------ Entries supplied

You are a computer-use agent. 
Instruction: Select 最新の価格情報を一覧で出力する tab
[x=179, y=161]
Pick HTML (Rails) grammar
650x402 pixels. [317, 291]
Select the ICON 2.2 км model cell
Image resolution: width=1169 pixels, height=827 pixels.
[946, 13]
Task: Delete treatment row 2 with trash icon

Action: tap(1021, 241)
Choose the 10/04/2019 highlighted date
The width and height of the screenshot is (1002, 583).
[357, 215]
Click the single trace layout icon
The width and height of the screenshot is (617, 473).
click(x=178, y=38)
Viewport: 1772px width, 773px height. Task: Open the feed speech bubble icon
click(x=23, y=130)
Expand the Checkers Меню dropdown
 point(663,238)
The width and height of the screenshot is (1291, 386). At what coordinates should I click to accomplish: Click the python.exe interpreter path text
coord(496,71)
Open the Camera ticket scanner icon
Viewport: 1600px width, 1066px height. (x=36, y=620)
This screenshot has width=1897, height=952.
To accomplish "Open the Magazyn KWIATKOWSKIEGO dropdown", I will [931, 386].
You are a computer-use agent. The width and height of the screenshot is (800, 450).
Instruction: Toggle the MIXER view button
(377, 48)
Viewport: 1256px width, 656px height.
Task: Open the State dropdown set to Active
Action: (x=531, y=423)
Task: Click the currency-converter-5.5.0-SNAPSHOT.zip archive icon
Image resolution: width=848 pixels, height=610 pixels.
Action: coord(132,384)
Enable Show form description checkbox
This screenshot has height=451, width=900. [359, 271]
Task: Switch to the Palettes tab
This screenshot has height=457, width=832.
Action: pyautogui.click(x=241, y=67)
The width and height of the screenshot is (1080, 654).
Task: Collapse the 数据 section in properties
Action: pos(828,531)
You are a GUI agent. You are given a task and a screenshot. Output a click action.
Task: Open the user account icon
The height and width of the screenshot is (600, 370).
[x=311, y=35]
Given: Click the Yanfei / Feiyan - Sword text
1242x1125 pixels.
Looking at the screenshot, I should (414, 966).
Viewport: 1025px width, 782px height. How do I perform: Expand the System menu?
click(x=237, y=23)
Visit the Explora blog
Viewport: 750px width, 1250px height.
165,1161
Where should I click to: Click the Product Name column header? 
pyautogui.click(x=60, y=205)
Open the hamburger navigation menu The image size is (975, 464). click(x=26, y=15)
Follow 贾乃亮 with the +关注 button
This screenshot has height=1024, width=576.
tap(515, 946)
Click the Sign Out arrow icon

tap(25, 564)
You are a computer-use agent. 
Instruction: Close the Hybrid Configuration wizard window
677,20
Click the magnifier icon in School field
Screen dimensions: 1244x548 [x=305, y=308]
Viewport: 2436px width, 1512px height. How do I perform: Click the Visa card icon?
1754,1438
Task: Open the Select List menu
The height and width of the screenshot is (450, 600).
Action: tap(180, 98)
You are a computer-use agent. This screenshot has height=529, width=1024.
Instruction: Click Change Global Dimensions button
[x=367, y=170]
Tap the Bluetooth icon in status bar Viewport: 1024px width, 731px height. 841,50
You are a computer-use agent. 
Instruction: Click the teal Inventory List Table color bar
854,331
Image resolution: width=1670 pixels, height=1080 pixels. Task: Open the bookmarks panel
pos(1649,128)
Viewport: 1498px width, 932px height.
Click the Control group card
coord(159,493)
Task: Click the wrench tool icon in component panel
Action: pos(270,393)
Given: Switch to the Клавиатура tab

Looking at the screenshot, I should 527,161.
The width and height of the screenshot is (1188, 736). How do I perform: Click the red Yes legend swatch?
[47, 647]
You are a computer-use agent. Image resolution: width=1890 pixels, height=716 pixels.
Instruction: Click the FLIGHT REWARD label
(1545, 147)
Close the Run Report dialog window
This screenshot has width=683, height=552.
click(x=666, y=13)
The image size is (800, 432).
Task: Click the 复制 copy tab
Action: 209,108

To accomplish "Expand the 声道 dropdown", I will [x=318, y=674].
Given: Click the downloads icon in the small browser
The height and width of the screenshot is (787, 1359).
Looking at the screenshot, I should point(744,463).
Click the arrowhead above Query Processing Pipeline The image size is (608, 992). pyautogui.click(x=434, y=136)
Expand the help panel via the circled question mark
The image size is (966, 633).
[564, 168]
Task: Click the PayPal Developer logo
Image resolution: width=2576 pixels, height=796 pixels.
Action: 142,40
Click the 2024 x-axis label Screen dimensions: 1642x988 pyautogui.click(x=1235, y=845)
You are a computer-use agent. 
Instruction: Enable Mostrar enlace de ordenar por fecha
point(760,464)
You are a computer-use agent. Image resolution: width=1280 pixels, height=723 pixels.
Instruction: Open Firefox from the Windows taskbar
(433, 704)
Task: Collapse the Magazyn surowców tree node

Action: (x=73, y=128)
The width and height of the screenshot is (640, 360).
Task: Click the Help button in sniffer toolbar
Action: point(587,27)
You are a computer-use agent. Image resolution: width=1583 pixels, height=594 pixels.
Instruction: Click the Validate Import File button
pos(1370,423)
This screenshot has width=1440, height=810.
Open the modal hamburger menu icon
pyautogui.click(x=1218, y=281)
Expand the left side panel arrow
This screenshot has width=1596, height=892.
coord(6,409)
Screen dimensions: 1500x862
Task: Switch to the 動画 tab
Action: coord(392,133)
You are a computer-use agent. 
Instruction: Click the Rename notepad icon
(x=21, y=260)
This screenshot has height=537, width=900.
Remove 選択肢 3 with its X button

------------

Task details
The records above are to be printed in full, exactly as they appear.

Response
You are a computer-use agent. 
Instruction: Select 最新の価格情報を一覧で出力する tab
[x=179, y=161]
Pick HTML (Rails) grammar
650x402 pixels. [317, 291]
Select the ICON 2.2 км model cell
Image resolution: width=1169 pixels, height=827 pixels.
[946, 13]
Task: Delete treatment row 2 with trash icon

Action: tap(1021, 241)
Choose the 10/04/2019 highlighted date
The width and height of the screenshot is (1002, 583).
[357, 215]
Click the single trace layout icon
The width and height of the screenshot is (617, 473).
click(x=178, y=38)
Viewport: 1772px width, 773px height. Task: Open the feed speech bubble icon
click(x=23, y=130)
Expand the Checkers Меню dropdown
 point(663,238)
The width and height of the screenshot is (1291, 386). At what coordinates should I click to accomplish: Click the python.exe interpreter path text
coord(496,71)
Open the Camera ticket scanner icon
Viewport: 1600px width, 1066px height. (x=36, y=620)
This screenshot has width=1897, height=952.
To accomplish "Open the Magazyn KWIATKOWSKIEGO dropdown", I will [931, 386].
You are a computer-use agent. The width and height of the screenshot is (800, 450).
Instruction: Toggle the MIXER view button
(377, 48)
Viewport: 1256px width, 656px height.
Task: Open the State dropdown set to Active
Action: (x=531, y=423)
Task: Click the currency-converter-5.5.0-SNAPSHOT.zip archive icon
Image resolution: width=848 pixels, height=610 pixels.
Action: coord(132,384)
Enable Show form description checkbox
This screenshot has height=451, width=900. [359, 271]
Task: Switch to the Palettes tab
This screenshot has height=457, width=832.
Action: pyautogui.click(x=241, y=67)
The width and height of the screenshot is (1080, 654).
Task: Collapse the 数据 section in properties
Action: pos(828,531)
You are a GUI agent. You are given a task and a screenshot. Output a click action.
Task: Open the user account icon
The height and width of the screenshot is (600, 370).
[x=311, y=35]
Given: Click the Yanfei / Feiyan - Sword text
1242x1125 pixels.
Looking at the screenshot, I should (414, 966).
Viewport: 1025px width, 782px height. How do I perform: Expand the System menu?
click(x=237, y=23)
Visit the Explora blog
Viewport: 750px width, 1250px height.
165,1161
Where should I click to: Click the Product Name column header? 
pyautogui.click(x=60, y=205)
Open the hamburger navigation menu The image size is (975, 464). click(x=26, y=15)
Follow 贾乃亮 with the +关注 button
This screenshot has height=1024, width=576.
tap(515, 946)
Click the Sign Out arrow icon

tap(25, 564)
You are a computer-use agent. 
Instruction: Close the Hybrid Configuration wizard window
677,20
Click the magnifier icon in School field
Screen dimensions: 1244x548 [x=305, y=308]
Viewport: 2436px width, 1512px height. How do I perform: Click the Visa card icon?
1754,1438
Task: Open the Select List menu
The height and width of the screenshot is (450, 600).
Action: tap(180, 98)
You are a computer-use agent. This screenshot has height=529, width=1024.
Instruction: Click Change Global Dimensions button
[x=367, y=170]
Tap the Bluetooth icon in status bar Viewport: 1024px width, 731px height. 841,50
You are a computer-use agent. 
Instruction: Click the teal Inventory List Table color bar
854,331
Image resolution: width=1670 pixels, height=1080 pixels. Task: Open the bookmarks panel
pos(1649,128)
Viewport: 1498px width, 932px height.
Click the Control group card
coord(159,493)
Task: Click the wrench tool icon in component panel
Action: pos(270,393)
Given: Switch to the Клавиатура tab

Looking at the screenshot, I should 527,161.
The width and height of the screenshot is (1188, 736). How do I perform: Click the red Yes legend swatch?
[47, 647]
You are a computer-use agent. Image resolution: width=1890 pixels, height=716 pixels.
Instruction: Click the FLIGHT REWARD label
(1545, 147)
Close the Run Report dialog window
This screenshot has width=683, height=552.
click(x=666, y=13)
The image size is (800, 432).
Task: Click the 复制 copy tab
Action: 209,108

To accomplish "Expand the 声道 dropdown", I will [x=318, y=674].
Given: Click the downloads icon in the small browser
The height and width of the screenshot is (787, 1359).
Looking at the screenshot, I should point(744,463).
Click the arrowhead above Query Processing Pipeline The image size is (608, 992). pyautogui.click(x=434, y=136)
Expand the help panel via the circled question mark
The image size is (966, 633).
[564, 168]
Task: Click the PayPal Developer logo
Image resolution: width=2576 pixels, height=796 pixels.
Action: 142,40
Click the 2024 x-axis label Screen dimensions: 1642x988 pyautogui.click(x=1235, y=845)
You are a computer-use agent. 
Instruction: Enable Mostrar enlace de ordenar por fecha
point(760,464)
You are a computer-use agent. Image resolution: width=1280 pixels, height=723 pixels.
Instruction: Open Firefox from the Windows taskbar
(433, 704)
Task: Collapse the Magazyn surowców tree node

Action: (x=73, y=128)
The width and height of the screenshot is (640, 360).
Task: Click the Help button in sniffer toolbar
Action: point(587,27)
You are a computer-use agent. Image resolution: width=1583 pixels, height=594 pixels.
Instruction: Click the Validate Import File button
pos(1370,423)
This screenshot has width=1440, height=810.
Open the modal hamburger menu icon
pyautogui.click(x=1218, y=281)
Expand the left side panel arrow
This screenshot has width=1596, height=892.
coord(6,409)
Screen dimensions: 1500x862
Task: Switch to the 動画 tab
Action: coord(392,133)
You are a computer-use agent. 
Instruction: Click the Rename notepad icon
(x=21, y=260)
This screenshot has height=537, width=900.
Remove 選択肢 3 with its X button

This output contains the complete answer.